## Exercise requirements
Each line of the entries below that includes "heading" belongs in your answer.

## Task input
━━━━━━━━━━━━━━━━━━━━━━━━━━━━━━

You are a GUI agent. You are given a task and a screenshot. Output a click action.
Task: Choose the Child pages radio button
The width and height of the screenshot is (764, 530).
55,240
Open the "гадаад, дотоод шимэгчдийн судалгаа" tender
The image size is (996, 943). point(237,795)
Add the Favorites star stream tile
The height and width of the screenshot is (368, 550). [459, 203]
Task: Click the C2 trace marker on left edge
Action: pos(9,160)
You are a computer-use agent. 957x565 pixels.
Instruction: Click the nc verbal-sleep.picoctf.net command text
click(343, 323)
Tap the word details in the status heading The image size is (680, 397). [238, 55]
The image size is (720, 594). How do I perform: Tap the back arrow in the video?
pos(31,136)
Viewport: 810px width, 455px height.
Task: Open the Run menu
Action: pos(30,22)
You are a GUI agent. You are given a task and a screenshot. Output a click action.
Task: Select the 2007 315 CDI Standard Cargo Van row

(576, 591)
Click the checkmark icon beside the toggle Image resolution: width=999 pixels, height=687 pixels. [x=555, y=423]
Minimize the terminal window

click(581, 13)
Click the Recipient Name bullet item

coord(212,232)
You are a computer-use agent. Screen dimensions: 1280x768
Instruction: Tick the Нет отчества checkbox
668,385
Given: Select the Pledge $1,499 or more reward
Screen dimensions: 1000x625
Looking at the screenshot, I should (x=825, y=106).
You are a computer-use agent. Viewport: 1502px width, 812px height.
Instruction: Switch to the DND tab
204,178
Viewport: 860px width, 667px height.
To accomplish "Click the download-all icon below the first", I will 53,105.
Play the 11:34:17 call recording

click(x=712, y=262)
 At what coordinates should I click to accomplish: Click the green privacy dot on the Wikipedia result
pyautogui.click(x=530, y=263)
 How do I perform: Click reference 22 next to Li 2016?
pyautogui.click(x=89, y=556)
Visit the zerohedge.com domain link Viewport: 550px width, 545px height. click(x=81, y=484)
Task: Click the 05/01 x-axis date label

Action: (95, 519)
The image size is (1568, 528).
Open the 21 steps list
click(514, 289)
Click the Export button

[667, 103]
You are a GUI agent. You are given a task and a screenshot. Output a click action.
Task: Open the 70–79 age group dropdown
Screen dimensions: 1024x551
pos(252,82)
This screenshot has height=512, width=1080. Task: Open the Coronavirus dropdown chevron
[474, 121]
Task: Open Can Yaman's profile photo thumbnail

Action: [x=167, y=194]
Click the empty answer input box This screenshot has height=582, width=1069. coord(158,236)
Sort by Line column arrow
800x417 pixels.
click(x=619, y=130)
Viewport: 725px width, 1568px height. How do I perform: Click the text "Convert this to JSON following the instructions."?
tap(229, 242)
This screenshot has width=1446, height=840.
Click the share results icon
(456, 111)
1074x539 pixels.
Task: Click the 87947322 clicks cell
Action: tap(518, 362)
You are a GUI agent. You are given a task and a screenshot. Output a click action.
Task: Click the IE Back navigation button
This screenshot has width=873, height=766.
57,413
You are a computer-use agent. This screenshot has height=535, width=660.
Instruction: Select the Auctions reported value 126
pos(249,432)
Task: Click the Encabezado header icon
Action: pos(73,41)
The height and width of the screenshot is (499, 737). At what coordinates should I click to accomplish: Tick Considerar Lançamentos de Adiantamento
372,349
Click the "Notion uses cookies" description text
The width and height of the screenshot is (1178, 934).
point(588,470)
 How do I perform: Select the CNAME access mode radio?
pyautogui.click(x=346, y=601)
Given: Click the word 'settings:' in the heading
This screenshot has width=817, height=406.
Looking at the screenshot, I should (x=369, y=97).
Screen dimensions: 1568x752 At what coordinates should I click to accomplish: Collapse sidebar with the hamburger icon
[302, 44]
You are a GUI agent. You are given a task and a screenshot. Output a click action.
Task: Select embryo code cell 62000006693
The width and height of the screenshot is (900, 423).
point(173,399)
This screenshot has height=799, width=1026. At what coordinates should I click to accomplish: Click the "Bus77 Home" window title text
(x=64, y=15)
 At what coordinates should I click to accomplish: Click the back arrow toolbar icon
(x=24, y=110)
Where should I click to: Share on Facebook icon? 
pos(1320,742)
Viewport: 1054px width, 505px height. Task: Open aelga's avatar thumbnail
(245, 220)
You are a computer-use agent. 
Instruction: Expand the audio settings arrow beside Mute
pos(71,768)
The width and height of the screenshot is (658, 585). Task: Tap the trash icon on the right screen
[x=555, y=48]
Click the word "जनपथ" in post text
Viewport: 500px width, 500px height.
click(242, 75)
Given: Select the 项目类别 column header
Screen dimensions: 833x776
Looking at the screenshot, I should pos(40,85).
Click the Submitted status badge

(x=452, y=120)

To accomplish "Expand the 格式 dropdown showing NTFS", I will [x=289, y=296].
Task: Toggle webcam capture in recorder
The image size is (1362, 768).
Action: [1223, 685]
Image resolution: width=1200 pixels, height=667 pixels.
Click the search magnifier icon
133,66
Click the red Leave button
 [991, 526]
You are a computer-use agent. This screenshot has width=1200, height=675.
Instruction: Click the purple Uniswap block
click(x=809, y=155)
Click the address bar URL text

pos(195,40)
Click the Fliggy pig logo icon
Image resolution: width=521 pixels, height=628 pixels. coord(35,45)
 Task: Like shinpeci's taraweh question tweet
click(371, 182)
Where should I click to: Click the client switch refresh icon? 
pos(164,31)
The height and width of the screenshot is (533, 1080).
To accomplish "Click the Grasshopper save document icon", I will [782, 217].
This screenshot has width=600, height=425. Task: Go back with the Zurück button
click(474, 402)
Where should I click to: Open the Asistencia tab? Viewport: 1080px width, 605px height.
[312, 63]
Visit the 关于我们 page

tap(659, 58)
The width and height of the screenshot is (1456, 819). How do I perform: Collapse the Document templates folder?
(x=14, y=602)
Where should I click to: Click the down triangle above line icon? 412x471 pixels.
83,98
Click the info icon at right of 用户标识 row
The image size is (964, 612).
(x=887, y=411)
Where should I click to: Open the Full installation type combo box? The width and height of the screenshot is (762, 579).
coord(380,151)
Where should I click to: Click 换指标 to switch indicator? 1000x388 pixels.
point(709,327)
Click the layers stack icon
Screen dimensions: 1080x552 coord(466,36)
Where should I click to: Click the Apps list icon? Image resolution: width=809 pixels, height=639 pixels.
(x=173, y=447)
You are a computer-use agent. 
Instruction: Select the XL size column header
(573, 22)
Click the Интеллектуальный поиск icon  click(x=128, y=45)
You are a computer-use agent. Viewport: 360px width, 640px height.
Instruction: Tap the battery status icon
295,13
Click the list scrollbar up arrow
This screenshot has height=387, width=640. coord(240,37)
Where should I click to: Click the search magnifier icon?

━━━━━━━━━━━━━━━━━━━━━━━━━━━━━━

## Output below
Tap the word details in the status heading The image size is (680, 397). [238, 55]
Given: Click the word 'settings:' in the heading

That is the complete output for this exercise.